Items from a data source:
--------------------------------------------------
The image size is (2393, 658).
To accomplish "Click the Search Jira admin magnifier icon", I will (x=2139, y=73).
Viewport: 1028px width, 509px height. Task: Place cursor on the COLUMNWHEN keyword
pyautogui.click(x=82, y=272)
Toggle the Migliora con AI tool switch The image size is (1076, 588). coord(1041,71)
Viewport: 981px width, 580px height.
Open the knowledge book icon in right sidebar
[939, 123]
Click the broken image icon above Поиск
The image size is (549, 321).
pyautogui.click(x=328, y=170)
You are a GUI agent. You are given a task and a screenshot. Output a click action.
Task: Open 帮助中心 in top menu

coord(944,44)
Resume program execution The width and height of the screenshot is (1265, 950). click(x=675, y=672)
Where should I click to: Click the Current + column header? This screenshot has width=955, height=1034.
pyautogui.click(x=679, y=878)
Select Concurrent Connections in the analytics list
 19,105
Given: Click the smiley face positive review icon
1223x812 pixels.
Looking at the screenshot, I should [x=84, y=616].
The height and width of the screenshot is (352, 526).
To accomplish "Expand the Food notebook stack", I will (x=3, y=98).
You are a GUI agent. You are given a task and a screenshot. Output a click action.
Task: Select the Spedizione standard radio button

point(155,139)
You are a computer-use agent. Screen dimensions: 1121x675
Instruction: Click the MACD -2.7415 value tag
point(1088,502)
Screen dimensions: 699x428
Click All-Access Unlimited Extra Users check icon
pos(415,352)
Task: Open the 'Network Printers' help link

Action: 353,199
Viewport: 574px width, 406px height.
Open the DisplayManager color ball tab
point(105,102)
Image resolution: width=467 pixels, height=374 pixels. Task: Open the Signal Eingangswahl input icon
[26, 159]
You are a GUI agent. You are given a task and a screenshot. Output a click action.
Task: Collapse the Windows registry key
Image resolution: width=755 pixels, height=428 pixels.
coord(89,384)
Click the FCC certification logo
--------------------------------------------------
◆ **What you have to do**:
An exact transcription of all the entries is needed.

◆ **Solved exercise**:
The image size is (2393, 658).
To accomplish "Click the Search Jira admin magnifier icon", I will (x=2139, y=73).
Viewport: 1028px width, 509px height. Task: Place cursor on the COLUMNWHEN keyword
pyautogui.click(x=82, y=272)
Toggle the Migliora con AI tool switch The image size is (1076, 588). coord(1041,71)
Viewport: 981px width, 580px height.
Open the knowledge book icon in right sidebar
[939, 123]
Click the broken image icon above Поиск
The image size is (549, 321).
pyautogui.click(x=328, y=170)
You are a GUI agent. You are given a task and a screenshot. Output a click action.
Task: Open 帮助中心 in top menu

coord(944,44)
Resume program execution The width and height of the screenshot is (1265, 950). click(x=675, y=672)
Where should I click to: Click the Current + column header? This screenshot has width=955, height=1034.
pyautogui.click(x=679, y=878)
Select Concurrent Connections in the analytics list
 19,105
Given: Click the smiley face positive review icon
1223x812 pixels.
Looking at the screenshot, I should [x=84, y=616].
The height and width of the screenshot is (352, 526).
To accomplish "Expand the Food notebook stack", I will (x=3, y=98).
You are a GUI agent. You are given a task and a screenshot. Output a click action.
Task: Select the Spedizione standard radio button

point(155,139)
You are a computer-use agent. Screen dimensions: 1121x675
Instruction: Click the MACD -2.7415 value tag
point(1088,502)
Screen dimensions: 699x428
Click All-Access Unlimited Extra Users check icon
pos(415,352)
Task: Open the 'Network Printers' help link

Action: 353,199
Viewport: 574px width, 406px height.
Open the DisplayManager color ball tab
point(105,102)
Image resolution: width=467 pixels, height=374 pixels. Task: Open the Signal Eingangswahl input icon
[26, 159]
You are a GUI agent. You are given a task and a screenshot. Output a click action.
Task: Collapse the Windows registry key
Image resolution: width=755 pixels, height=428 pixels.
coord(89,384)
Click the FCC certification logo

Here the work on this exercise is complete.